Hi there,
I tried to rerun this Pathfinder Variational Inference:
But it always runs on CPU:
pmx.fit(num_paths=16,num_draws_per_path=1000, num_draws=2000, method="pathfinder", jitter=12, postprocessing_backend='gpu', inference_backend="pymc",
maxiter=10000)
And this one doesn’t work:
pmx.fit(num_paths=16,num_draws_per_path=1000, num_draws=2000, method="pathfinder", jitter=12, postprocessing_backend='gpu', inference_backend="blackjax",
# maxiter=10000)
The error I received:
ax.errors.SimplifiedTraceback: For simplicity, JAX has removed its internal frames from the traceback of the following exception. Set JAX_TRACEBACK_FILTERING=off to include these. The above exception was the direct cause of the following exception: Traceback (most recent call last): File "<string>", line 1, in <module>
File "/home/xxx/lib/python3.10/site-packages/pymc_extras/inference/fit.py", line 35, in fit return fit_pathfinder(**kwargs)

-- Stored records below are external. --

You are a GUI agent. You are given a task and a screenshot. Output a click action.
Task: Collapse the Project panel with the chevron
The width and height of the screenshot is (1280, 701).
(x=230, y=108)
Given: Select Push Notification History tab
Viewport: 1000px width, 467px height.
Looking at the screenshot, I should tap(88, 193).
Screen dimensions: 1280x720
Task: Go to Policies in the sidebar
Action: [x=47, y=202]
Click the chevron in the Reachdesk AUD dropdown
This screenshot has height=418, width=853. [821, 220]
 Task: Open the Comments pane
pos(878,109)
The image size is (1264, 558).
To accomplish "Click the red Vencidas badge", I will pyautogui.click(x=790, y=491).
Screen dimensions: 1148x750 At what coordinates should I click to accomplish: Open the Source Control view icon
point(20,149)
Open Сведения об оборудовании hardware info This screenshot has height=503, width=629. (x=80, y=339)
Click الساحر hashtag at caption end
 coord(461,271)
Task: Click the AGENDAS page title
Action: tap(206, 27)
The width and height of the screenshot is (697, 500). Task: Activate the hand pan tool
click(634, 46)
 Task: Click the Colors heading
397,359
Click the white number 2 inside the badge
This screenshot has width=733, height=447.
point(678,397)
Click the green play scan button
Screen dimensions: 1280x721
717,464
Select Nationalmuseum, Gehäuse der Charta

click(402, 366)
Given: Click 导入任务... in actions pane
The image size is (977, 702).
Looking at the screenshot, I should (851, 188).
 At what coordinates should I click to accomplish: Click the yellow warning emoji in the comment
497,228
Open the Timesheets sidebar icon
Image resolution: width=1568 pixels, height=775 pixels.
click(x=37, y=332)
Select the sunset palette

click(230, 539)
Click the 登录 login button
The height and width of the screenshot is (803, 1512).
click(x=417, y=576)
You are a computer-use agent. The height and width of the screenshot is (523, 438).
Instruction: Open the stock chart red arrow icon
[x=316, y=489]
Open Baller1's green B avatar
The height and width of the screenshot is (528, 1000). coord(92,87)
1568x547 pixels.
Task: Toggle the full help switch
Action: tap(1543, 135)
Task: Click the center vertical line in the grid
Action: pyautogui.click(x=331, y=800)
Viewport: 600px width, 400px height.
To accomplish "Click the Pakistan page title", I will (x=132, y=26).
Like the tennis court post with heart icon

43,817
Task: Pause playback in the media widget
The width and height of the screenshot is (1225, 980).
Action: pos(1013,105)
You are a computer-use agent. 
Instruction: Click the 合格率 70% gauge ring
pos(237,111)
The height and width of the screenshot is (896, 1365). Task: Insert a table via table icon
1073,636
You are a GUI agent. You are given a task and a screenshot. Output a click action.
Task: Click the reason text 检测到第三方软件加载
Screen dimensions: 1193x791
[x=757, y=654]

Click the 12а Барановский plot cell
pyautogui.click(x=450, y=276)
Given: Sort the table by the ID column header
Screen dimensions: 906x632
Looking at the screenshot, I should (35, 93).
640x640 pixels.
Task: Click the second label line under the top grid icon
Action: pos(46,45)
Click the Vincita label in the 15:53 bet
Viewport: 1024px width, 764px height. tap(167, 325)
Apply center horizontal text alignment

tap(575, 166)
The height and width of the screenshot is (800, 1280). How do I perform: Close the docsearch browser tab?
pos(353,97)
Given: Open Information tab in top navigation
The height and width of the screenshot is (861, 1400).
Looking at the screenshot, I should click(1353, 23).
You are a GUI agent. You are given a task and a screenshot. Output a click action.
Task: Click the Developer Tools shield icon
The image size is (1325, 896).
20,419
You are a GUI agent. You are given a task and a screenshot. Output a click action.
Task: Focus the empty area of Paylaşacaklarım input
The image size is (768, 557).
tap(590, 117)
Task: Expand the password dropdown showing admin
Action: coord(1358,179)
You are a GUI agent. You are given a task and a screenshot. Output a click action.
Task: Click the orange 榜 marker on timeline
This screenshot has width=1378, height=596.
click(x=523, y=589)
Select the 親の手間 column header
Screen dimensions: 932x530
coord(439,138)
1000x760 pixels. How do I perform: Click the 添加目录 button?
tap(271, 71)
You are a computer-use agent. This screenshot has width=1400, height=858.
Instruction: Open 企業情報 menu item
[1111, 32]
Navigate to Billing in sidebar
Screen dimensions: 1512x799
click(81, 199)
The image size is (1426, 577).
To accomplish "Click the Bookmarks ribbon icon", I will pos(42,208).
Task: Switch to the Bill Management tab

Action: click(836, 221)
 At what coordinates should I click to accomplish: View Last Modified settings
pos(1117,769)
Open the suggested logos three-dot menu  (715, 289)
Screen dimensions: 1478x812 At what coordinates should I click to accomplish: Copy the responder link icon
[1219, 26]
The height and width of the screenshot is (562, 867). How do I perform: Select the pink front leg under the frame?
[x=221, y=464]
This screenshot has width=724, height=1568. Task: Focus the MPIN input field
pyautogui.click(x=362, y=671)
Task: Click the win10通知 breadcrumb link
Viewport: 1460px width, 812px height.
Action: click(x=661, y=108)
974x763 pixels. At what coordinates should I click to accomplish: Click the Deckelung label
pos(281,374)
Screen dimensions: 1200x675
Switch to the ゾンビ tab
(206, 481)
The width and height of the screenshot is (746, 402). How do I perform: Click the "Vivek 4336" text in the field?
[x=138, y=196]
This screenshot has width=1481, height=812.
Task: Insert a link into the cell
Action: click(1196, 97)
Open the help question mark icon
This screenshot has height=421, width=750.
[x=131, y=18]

File "/home/xxx/lib/python3.10/site-packages/pymc_extras/inference/pathfinder/pathfinder.py", line 1733, in fit_pathfinder pathfinder_state, pathfinder_info = blackjax.vi.pathfinder.approximate(
File "/home/xxxlib/python3.10/site-packages/blackjax/vi/pathfinder.py", line 180, in approximate elbo, beta, gamma = jax.vmap(path_finder_body_fn)(
File "/home/xxx/lib/python3.10/site-packages/blackjax/vi/pathfinder.py", line 159, in path_finder_body_fn phi, logq = bfgs_sample(
File "/home/xxx/python3.10/site-packages/blackjax/optimizers/lbfgs.py", line 353, in bfgs_sample Q, R = jnp.linalg.qr(jnp.diag(jnp.sqrt(1 / alpha)) @ beta) jaxlib.xla_extension.XlaRuntimeError: INTERNAL: jaxlib/gpu/solver_interface.cc:125: operation cusolverDnDorgqr(handle, m, n, k, a, m, tau, workspace, lwork, info) failed: cuSolver internal error
It is not a pre allocation issue as what others demostrated on the web, I have the following settings:
os.environ['JAX_PLATFORM_NAME'] = 'gpu'
os.environ["XLA_PYTHON_CLIENT_PREALLOCATE"] = "false"
os.environ["XLA_PYTHON_CLIENT_ALLOCATOR"] = "platform"
os.environ["TF_FORCE_GPU_ALLOW_GROWTH"] = "true"
jax.config.update("jax_enable_x64", True)
os.environ["JAX_TRACEBACK_FILTERING"]="off"
And this is mu cuda settings:
| NVIDIA-SMI 572.16 Driver Version: 572.16 CUDA Version: 12.8
I feel it might be some issue with blackjax. Any help is appreciated!! Thank you in advance!!